Marine cone snails produce a diverse array of bioactive conopeptides, comprising both disulfide-rich conotoxins and disulfide-poor peptides, which represent valuable resources for drug development and the design of neurochemical tools. While modern venomics approaches have dramatically expanded conopeptide discovery, their corresponding pharmacological characterization has lagged behind. Traditionally, the identification of functionally specific conopeptides still largely relies on random screening through labor-intensive electrophysiological experiments. In recent years, the introduction of high-throughput screening methods, including comprehensive venomics and phage display technologies, has significantly advanced the pharmacological development of bioactive peptides. Nevertheless, there remains an urgent need for rapid, high-throughput, and function-oriented screening strategies, which are of great scientific and practical value for efficiently elucidating the functions of conopeptides and identifying promising conopeptides.

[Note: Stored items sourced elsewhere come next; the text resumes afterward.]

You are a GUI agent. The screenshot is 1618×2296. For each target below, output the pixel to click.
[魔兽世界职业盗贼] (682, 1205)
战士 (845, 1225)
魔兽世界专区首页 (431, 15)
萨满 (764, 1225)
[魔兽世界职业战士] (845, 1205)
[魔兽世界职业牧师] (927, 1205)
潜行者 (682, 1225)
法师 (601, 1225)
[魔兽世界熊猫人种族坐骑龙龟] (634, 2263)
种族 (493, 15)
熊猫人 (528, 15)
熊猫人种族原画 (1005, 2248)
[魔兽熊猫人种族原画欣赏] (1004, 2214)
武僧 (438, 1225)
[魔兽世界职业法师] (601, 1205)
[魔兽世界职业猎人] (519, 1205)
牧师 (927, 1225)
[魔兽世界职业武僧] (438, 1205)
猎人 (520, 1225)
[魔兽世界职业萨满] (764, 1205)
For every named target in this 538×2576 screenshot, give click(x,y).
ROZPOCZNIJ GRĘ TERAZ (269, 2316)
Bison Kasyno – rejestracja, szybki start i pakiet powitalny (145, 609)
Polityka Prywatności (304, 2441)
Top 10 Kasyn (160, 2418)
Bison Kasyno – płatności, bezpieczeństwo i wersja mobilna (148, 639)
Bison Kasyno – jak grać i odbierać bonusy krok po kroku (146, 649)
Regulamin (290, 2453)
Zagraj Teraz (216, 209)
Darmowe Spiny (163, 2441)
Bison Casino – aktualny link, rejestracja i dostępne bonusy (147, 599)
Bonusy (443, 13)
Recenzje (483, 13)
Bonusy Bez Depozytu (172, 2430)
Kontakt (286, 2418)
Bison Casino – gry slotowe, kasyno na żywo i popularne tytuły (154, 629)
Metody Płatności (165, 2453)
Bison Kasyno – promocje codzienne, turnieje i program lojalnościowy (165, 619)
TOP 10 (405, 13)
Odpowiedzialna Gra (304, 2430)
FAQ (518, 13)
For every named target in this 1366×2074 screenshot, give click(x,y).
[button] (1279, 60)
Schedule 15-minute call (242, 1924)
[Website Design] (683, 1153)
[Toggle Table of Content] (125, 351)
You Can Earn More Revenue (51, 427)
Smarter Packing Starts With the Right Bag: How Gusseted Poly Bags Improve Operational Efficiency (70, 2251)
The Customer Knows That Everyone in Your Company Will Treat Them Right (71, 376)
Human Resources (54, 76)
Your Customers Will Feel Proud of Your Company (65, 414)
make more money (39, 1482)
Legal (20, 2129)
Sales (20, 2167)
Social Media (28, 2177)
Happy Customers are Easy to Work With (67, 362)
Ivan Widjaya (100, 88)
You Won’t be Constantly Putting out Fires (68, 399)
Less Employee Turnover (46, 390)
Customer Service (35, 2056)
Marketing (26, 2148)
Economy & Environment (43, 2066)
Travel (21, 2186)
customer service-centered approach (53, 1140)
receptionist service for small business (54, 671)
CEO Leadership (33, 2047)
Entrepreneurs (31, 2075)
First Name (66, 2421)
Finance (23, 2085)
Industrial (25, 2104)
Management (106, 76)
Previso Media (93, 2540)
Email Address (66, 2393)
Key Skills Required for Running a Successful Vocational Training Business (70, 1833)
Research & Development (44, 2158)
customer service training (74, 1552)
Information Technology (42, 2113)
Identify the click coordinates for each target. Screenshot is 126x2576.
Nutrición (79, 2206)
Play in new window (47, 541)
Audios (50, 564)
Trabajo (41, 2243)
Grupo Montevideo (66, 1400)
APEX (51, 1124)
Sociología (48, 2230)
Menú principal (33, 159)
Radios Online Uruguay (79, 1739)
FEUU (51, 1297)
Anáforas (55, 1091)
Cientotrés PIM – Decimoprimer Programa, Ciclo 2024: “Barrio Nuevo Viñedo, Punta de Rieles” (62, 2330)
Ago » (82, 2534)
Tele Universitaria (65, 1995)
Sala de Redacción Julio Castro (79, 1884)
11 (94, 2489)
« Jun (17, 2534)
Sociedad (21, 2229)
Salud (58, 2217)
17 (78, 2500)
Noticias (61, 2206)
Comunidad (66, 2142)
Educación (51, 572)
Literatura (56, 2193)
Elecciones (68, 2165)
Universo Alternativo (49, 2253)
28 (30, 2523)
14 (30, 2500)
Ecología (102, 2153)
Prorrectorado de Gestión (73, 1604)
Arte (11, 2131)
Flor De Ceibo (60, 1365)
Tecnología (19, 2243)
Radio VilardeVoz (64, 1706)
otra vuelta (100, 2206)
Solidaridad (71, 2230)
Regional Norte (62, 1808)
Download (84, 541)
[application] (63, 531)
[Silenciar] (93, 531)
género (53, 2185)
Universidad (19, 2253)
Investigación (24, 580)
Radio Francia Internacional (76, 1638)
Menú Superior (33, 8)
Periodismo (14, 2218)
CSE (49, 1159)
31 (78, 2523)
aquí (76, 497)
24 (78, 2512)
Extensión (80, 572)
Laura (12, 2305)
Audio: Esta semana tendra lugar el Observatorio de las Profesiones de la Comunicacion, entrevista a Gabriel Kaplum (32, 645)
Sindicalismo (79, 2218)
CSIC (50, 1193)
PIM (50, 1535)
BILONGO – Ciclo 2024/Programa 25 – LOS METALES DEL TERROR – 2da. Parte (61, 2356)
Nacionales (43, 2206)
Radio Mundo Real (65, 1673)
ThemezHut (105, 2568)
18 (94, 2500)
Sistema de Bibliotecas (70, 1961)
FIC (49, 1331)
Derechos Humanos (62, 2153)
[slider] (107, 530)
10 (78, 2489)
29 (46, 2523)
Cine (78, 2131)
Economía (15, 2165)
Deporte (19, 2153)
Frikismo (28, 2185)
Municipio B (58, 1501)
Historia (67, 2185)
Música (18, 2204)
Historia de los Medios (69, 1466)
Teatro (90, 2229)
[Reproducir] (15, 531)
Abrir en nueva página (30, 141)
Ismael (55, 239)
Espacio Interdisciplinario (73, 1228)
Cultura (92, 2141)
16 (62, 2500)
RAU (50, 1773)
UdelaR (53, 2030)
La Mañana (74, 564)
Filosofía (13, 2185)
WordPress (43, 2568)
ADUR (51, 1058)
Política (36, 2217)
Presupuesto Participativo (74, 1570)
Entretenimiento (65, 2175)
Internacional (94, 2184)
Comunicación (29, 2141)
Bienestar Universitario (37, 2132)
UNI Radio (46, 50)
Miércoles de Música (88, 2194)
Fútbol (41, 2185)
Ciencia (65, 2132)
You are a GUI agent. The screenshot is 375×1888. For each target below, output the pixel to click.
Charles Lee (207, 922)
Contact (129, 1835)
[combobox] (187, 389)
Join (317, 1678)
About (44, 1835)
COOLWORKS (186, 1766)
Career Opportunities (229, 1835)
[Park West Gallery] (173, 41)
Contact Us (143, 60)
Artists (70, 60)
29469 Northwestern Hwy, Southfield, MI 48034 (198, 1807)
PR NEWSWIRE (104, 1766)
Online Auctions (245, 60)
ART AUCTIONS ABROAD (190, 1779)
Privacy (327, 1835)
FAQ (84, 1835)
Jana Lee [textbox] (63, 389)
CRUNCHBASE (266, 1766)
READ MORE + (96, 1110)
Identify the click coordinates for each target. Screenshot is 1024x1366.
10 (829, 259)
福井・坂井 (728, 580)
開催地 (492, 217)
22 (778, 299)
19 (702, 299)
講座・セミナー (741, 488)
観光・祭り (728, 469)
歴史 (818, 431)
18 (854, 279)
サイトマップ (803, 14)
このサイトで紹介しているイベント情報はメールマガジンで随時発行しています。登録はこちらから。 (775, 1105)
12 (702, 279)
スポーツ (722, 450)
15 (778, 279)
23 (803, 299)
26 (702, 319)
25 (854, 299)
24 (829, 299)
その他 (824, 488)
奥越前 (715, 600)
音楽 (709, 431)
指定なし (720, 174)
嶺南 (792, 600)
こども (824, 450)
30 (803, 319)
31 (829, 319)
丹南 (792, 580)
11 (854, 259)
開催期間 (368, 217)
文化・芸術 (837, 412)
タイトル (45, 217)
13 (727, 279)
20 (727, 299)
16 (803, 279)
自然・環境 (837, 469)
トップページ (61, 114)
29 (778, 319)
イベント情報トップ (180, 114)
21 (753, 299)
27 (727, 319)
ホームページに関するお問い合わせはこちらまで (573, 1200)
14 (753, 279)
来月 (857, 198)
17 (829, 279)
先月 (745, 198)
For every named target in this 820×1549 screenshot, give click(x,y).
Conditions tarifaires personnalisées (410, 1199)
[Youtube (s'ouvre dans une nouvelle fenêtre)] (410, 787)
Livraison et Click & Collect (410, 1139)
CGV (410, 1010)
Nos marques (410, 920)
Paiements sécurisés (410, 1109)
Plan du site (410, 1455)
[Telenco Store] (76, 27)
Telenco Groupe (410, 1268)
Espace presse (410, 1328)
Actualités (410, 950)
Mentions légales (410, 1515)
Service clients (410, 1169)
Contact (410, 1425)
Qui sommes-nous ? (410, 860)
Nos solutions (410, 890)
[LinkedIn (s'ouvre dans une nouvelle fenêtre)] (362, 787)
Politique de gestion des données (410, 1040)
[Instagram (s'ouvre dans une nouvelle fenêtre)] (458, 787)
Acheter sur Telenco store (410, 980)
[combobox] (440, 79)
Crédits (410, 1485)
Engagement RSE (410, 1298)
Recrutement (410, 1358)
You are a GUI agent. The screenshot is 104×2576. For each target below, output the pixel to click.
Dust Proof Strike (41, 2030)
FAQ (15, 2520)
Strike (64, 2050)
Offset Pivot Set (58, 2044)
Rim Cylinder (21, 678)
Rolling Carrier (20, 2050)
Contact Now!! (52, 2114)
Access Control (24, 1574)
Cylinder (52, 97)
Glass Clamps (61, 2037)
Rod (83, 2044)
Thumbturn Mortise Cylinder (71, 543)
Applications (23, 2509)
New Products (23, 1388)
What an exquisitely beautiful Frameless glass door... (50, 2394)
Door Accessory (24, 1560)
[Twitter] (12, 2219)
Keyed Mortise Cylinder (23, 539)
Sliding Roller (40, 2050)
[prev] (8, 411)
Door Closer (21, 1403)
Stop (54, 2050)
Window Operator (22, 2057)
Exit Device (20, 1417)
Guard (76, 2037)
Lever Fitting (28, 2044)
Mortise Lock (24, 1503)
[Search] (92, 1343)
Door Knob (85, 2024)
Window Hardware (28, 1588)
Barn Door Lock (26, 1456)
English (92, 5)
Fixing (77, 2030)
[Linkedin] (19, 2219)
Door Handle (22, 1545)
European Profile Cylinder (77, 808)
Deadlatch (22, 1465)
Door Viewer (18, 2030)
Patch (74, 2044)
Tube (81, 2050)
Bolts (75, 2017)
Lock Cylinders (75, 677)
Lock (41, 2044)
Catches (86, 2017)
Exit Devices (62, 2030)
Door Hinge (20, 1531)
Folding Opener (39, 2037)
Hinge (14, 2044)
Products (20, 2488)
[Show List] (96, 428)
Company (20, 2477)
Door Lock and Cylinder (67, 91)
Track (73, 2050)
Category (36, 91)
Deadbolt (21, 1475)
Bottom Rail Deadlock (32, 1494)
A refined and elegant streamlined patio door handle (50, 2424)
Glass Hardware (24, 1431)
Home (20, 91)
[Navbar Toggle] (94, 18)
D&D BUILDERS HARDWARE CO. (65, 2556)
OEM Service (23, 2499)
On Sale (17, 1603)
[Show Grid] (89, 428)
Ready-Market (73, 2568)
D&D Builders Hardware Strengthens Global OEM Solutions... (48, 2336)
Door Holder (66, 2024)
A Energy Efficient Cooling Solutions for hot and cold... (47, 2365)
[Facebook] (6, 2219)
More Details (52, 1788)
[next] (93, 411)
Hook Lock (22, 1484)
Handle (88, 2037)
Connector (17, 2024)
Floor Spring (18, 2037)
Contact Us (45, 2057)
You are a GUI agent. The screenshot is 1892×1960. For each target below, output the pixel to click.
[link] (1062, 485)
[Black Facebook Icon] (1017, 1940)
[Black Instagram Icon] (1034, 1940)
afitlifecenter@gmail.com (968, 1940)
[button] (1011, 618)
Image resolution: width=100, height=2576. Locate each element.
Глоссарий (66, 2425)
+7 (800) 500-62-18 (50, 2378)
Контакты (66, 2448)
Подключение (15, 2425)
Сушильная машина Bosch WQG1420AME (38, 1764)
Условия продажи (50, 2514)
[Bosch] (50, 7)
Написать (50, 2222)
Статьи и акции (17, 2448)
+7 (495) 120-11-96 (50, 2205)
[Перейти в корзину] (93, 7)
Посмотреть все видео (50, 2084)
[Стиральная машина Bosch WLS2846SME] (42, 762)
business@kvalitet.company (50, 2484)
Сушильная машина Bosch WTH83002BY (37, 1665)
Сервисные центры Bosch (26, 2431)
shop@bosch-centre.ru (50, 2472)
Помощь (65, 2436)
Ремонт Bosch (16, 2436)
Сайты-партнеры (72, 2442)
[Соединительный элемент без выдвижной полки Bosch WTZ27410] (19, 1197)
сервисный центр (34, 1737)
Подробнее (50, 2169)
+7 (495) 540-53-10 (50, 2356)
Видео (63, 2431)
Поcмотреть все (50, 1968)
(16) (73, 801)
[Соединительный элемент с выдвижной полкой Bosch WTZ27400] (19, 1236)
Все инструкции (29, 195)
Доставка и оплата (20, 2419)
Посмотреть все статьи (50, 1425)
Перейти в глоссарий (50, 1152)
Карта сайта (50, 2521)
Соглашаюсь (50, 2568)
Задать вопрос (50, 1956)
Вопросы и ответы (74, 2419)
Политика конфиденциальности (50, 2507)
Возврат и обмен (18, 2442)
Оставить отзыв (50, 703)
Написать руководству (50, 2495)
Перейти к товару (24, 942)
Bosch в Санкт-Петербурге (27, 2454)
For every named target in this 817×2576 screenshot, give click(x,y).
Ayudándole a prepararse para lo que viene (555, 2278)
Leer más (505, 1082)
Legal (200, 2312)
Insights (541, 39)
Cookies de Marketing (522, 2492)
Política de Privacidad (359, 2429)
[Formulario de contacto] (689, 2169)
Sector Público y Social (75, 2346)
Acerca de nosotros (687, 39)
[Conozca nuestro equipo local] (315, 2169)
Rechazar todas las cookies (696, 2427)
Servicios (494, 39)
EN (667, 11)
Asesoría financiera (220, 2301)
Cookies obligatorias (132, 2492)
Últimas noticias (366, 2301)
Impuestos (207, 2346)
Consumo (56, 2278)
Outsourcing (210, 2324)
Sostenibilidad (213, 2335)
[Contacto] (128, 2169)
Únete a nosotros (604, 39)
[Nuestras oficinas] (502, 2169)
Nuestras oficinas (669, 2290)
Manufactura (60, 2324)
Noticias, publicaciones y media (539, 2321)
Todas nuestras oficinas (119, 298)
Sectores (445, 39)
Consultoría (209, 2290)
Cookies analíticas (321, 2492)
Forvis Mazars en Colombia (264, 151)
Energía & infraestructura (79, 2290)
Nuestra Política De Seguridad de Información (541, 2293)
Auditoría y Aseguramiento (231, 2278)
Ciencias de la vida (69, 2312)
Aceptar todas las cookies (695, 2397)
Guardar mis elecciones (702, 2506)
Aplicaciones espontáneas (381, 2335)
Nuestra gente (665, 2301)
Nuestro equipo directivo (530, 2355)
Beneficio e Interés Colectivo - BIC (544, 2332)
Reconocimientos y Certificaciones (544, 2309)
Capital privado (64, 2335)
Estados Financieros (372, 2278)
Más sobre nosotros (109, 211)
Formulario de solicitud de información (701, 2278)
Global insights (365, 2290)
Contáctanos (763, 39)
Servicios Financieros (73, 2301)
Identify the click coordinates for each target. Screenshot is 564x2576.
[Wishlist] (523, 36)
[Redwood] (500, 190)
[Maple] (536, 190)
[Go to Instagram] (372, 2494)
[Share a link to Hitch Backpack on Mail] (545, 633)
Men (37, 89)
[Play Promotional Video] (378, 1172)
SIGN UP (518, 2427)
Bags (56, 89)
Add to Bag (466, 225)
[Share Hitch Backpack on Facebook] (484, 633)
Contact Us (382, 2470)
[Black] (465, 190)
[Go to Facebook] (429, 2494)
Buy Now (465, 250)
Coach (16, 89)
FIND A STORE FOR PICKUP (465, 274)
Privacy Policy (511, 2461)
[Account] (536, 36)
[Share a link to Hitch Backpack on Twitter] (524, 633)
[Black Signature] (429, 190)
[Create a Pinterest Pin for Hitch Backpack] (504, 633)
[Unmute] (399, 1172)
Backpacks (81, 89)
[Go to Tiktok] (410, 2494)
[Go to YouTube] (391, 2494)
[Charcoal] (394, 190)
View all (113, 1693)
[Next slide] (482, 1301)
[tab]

In this study, the research team developed an integrated pipeline combining deep learning, structural biology, computational modeling, and medicinal chemistry, successfully accelerating the discovery and optimization of conopeptides targeting the α7 nAChR, a key ion channel receptor closely associated with a variety of neurodegenerative diseases. Based on the ESM-2 protein language framework, they developed a deep learning-based screening model, enabling efficient screening of 689 disulfide-poor conopeptides and identified an active candidate molecule, SS1. Subsequent structure–activity relationship studies optimized the framework and yielded [S8R]SS1, a minimalist peptide with nanomolar potency that exhibits enhanced selectivity and improved stability. To gain mechanistic insights, the team employed cryo-electron microscopy (cryo-EM) to resolve the three-dimensional structure of the α7 nAChR and [S8R]SS1 complex, revealing its unique binding mode and mechanism of action through molecular dynamics simulations. This work not only provides a new methodological framework for the development of α7 nAChR-targeting marine peptides but also offers a more efficient route for drug discovery. Most importantly, it demonstrates how deep learning can be leveraged to achieve function-oriented screening of natural peptides under data scarcity, and how computational modeling and molecular simulations can effectively complement cryo-EM in resolving highly flexible peptide-receptor complexes, thereby significantly accelerating the development of natural peptide therapeutics.